(Dataset excerpts)
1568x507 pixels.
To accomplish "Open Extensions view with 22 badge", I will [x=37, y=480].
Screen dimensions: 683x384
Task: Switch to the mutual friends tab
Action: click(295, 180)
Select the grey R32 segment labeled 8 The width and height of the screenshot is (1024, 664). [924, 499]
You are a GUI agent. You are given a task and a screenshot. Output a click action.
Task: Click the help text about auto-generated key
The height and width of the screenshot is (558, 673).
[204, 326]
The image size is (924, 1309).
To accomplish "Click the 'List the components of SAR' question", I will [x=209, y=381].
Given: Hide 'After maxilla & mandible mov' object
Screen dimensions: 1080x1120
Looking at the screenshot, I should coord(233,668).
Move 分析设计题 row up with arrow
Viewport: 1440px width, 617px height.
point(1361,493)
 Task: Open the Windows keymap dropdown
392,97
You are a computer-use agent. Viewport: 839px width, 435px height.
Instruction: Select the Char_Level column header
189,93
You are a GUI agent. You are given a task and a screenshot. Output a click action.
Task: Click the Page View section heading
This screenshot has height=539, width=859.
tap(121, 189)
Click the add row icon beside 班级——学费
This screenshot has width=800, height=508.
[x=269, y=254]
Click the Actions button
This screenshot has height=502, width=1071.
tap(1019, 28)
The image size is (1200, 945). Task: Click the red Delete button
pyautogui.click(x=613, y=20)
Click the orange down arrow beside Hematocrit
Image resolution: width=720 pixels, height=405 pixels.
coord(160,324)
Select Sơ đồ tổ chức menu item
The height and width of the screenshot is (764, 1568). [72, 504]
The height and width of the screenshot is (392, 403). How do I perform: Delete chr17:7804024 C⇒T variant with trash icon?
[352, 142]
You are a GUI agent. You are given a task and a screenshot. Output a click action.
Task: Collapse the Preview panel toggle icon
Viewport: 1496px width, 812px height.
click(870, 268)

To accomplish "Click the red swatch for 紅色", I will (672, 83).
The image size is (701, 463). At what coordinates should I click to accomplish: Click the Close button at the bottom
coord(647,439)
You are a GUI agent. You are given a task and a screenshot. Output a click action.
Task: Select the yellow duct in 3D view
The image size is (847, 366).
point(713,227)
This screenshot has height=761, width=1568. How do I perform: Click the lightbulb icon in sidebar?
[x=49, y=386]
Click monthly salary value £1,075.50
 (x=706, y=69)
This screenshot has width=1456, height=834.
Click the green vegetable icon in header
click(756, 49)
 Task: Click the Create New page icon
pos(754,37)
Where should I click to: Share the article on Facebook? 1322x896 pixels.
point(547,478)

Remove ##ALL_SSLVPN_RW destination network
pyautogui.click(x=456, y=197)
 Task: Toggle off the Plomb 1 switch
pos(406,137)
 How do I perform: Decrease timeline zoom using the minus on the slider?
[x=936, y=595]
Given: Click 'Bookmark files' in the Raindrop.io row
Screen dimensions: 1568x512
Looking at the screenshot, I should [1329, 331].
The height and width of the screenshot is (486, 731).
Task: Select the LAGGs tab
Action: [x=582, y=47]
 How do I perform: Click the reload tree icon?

## Work to be completed
Word for word, transcribe all of the records.

## The answer
1568x507 pixels.
To accomplish "Open Extensions view with 22 badge", I will [x=37, y=480].
Screen dimensions: 683x384
Task: Switch to the mutual friends tab
Action: click(295, 180)
Select the grey R32 segment labeled 8 The width and height of the screenshot is (1024, 664). [924, 499]
You are a GUI agent. You are given a task and a screenshot. Output a click action.
Task: Click the help text about auto-generated key
The height and width of the screenshot is (558, 673).
[204, 326]
The image size is (924, 1309).
To accomplish "Click the 'List the components of SAR' question", I will [x=209, y=381].
Given: Hide 'After maxilla & mandible mov' object
Screen dimensions: 1080x1120
Looking at the screenshot, I should coord(233,668).
Move 分析设计题 row up with arrow
Viewport: 1440px width, 617px height.
point(1361,493)
 Task: Open the Windows keymap dropdown
392,97
You are a computer-use agent. Viewport: 839px width, 435px height.
Instruction: Select the Char_Level column header
189,93
You are a GUI agent. You are given a task and a screenshot. Output a click action.
Task: Click the Page View section heading
This screenshot has height=539, width=859.
tap(121, 189)
Click the add row icon beside 班级——学费
This screenshot has width=800, height=508.
[x=269, y=254]
Click the Actions button
This screenshot has height=502, width=1071.
tap(1019, 28)
The image size is (1200, 945). Task: Click the red Delete button
pyautogui.click(x=613, y=20)
Click the orange down arrow beside Hematocrit
Image resolution: width=720 pixels, height=405 pixels.
coord(160,324)
Select Sơ đồ tổ chức menu item
The height and width of the screenshot is (764, 1568). [72, 504]
The height and width of the screenshot is (392, 403). How do I perform: Delete chr17:7804024 C⇒T variant with trash icon?
[352, 142]
You are a GUI agent. You are given a task and a screenshot. Output a click action.
Task: Collapse the Preview panel toggle icon
Viewport: 1496px width, 812px height.
click(870, 268)

To accomplish "Click the red swatch for 紅色", I will (672, 83).
The image size is (701, 463). At what coordinates should I click to accomplish: Click the Close button at the bottom
coord(647,439)
You are a GUI agent. You are given a task and a screenshot. Output a click action.
Task: Select the yellow duct in 3D view
The image size is (847, 366).
point(713,227)
This screenshot has height=761, width=1568. How do I perform: Click the lightbulb icon in sidebar?
[x=49, y=386]
Click monthly salary value £1,075.50
 (x=706, y=69)
This screenshot has width=1456, height=834.
Click the green vegetable icon in header
click(756, 49)
 Task: Click the Create New page icon
pos(754,37)
Where should I click to: Share the article on Facebook? 1322x896 pixels.
point(547,478)

Remove ##ALL_SSLVPN_RW destination network
pyautogui.click(x=456, y=197)
 Task: Toggle off the Plomb 1 switch
pos(406,137)
 How do I perform: Decrease timeline zoom using the minus on the slider?
[x=936, y=595]
Given: Click 'Bookmark files' in the Raindrop.io row
Screen dimensions: 1568x512
Looking at the screenshot, I should [1329, 331].
The height and width of the screenshot is (486, 731).
Task: Select the LAGGs tab
Action: [x=582, y=47]
 How do I perform: Click the reload tree icon?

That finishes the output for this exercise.